For, according to His foreknowledge, who knows whom He has foreordained before the foundation of the world to be made like to the image of His Son, many who are even openly outside, and are called heretics, are better than many good Catholics. For we see what they are today, what they shall be tomorrow we know not. And with God, with whom the future is already present, they already are what they shall hereafter be.
Augustine, On Baptism, Against the Donatists, IV.5

Then in Book V of the same work we read the following. Augustine says that those who are the true Jews inwardly make up “the fixed number of the saints predestined before the foundation of the world.”

So far therefore, as the lily extends, so far does “the garden enclosed and the fountain sealed,” namely, through all those just persons who are Jews inwardly in the circumcision of the heart Romans 2:29 (for “the king’s daughter is all glorious within” ), in whom is the fixed number of the saints predestined before the foundation of the world.
Augustine, On Baptism, Against the Donatists, V.38

One final note from this work. I brought this up in my third post as well. On Baptism, Against the Donatists was the first time that Augustine positively defended infant baptism (he mentioned that he would do so in a curious and questioning statement in On The Greatness of The Soul). As I proved in that third post, Augustine (and the church as a whole as he understood it) saw that baptism was the sacrament of regeneration that was given to wash away both original sin and actual sin. It performed the same function for infants even though they had no actual sin of which they were guilty. This meant that Augustine saw that they had the guilt of original sin that needed to be washed away.

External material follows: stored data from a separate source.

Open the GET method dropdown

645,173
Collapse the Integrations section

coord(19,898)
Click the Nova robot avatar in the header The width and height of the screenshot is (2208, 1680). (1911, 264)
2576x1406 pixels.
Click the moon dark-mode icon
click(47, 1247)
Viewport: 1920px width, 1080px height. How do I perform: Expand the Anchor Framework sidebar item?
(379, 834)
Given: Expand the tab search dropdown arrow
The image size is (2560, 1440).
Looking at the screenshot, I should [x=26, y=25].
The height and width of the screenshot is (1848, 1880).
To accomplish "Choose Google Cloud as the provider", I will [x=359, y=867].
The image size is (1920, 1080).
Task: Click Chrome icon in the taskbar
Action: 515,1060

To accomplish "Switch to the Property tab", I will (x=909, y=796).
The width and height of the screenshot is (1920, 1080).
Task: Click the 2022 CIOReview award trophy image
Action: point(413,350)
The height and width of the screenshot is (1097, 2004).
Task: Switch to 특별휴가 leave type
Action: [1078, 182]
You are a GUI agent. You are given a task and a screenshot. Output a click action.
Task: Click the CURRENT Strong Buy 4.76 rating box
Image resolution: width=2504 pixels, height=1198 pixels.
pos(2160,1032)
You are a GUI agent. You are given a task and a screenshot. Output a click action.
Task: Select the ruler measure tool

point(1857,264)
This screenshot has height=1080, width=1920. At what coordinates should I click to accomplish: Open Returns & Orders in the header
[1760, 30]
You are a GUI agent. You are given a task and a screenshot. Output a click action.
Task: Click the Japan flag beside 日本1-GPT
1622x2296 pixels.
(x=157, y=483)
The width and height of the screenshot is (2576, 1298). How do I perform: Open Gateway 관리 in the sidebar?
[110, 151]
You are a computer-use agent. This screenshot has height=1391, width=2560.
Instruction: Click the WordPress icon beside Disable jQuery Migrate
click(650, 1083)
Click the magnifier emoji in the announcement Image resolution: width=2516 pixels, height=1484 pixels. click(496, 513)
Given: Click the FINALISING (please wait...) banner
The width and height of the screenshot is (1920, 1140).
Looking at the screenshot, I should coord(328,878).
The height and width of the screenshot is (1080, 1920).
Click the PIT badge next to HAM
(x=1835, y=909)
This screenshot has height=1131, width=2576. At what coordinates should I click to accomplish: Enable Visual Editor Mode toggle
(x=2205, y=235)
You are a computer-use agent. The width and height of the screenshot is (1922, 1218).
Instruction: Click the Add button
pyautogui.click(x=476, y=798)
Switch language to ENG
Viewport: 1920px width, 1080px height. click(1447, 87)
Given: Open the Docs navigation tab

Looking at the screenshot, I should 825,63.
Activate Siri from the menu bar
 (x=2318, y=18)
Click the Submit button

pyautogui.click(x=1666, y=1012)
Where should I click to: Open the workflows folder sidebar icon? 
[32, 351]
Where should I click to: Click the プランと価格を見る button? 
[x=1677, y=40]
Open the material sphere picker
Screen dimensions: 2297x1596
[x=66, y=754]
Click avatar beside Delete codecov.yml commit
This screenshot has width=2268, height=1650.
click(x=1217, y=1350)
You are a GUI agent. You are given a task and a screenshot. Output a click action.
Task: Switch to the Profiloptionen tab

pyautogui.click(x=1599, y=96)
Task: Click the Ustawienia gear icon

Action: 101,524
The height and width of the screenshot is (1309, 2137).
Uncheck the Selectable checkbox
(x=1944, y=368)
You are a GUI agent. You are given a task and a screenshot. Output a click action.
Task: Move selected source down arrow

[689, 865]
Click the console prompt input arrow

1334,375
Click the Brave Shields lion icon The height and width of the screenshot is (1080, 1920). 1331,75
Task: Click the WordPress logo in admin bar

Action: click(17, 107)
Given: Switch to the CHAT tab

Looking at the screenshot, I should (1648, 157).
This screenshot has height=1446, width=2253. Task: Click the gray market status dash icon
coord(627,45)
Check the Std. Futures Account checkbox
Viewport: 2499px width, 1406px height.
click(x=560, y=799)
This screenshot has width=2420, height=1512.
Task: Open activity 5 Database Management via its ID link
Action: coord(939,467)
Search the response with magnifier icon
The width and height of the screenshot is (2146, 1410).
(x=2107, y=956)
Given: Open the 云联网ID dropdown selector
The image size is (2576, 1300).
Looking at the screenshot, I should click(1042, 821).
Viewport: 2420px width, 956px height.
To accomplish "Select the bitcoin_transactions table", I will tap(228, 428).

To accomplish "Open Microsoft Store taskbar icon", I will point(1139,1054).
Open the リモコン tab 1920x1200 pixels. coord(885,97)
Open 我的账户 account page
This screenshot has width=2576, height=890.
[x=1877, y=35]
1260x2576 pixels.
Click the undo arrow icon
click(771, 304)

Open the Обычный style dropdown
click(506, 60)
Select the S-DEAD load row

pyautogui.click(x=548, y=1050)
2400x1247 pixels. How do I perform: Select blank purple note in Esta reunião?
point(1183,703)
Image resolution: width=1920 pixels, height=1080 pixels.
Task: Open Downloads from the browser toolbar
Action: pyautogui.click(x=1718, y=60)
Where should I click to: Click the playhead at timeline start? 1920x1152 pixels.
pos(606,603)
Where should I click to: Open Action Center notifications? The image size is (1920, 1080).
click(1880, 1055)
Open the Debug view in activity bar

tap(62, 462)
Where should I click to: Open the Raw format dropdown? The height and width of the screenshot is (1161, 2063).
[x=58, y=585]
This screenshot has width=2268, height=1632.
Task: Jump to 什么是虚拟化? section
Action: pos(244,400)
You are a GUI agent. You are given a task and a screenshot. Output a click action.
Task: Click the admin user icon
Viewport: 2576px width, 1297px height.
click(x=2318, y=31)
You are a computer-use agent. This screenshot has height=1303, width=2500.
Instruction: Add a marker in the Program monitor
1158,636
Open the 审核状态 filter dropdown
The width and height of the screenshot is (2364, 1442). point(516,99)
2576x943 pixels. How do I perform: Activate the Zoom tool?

so in infants, who are baptized, the sacrament of regeneration is given first, and if they maintain a Christian piety, conversion also in the heart will follow, of which the mysterious sign had gone before in the outward body.
Augustine, On Baptism, Against the Donatists, IV.24

Conclusion

As I have demonstrated, even excluding Ad Simplicianum we can see that Augustine spoke with similar language in the 10 years surrounding that letter. With that in mind, what does that mean with regards to the dating of Ad Simplicianum? At the very least, we see that what Dr. Wilson has conceded as non-traditional language in Ad Simplicianum is echoed by further non-traditional language in other works around that time (and the quotes that I have posted above are not exhaustive). If Augustine believed in 396 what he wrote in Ad Simplicianum, then Wilson’s entire thesis is a house of cards. But Dr. Wilson has stacked this house of cards on a single card at the bottom in order to serve as the firm foundation for this flimsy house. That single card is the fact that the word “reatus” is never found to be used prior to 412. This means that nobody believed that there was damnable guilt associated with original sin. But I have clearly just shown that Augustine, at least in 401, did believe in the inherited guilt of original sin such that he would recommend that children must be baptized to cleanse and regenerate them. This was made clear in my third post and I just wanted to highlight that fact once again.